Following this philosophy would provide a degraded experience when mandatory data is not available but that's better than a binary "all or nothing" approach.
I imagine we set a max to avoid performance issues of searching infinitely deep (which might cause n+1 problems?), but just curious, why 2?
We are setting the limit to 2 for two reasons:
groupcomposition analysis's Dependency Scanning (DS) tool also has this limit per docs.

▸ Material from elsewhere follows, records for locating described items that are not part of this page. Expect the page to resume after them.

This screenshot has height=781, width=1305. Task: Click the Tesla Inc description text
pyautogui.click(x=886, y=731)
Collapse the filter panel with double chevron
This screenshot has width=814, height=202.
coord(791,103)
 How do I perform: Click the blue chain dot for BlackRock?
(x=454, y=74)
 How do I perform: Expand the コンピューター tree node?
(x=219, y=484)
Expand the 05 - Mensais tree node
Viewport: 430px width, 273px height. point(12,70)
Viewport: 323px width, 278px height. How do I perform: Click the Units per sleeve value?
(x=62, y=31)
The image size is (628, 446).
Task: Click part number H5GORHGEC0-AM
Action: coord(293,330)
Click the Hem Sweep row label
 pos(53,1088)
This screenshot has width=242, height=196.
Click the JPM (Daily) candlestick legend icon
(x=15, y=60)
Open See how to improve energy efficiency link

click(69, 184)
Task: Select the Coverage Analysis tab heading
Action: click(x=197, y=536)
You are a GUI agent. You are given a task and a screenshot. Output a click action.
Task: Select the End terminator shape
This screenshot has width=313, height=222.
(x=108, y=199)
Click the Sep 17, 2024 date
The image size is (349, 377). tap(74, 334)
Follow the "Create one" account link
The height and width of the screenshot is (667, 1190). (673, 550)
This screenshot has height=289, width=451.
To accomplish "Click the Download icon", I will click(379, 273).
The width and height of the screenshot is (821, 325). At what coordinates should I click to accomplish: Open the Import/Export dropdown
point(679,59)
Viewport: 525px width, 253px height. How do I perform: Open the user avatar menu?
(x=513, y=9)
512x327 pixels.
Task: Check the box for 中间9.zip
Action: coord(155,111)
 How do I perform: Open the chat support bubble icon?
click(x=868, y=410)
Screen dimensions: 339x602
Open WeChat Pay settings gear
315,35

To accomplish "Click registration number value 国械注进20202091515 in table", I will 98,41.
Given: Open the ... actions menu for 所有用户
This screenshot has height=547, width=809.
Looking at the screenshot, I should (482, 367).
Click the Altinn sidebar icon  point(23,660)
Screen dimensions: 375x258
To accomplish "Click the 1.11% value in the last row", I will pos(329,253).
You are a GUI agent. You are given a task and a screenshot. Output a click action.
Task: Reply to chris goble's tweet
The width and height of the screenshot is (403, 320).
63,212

As we are potentially moving towards using DS features in the future, it makes sense to have the same limit.
More importantly, both DS and this ConfigFileParser have the same root performance issue related to the use of Ruby's File.fnmatch, which we use in the base config file class here.
In the case of DS, it relies on the CI config keyword rules:exists which also uses File.fnmatch and is limited to 10,000 glob comparisons. This is because glob pattern matching is a relatively "expensive" operation when executed many times. As we increase the number of config files we support, the number of times File.fnmatch runs will grow quickly. If we limit it to a depth of 2 directories, it will help curb the amount of time it takes to search through all the files.
It's also unlikely that a dependency config file would be deeper than 2 directories, so this should have minimal impact on the feature's coverage.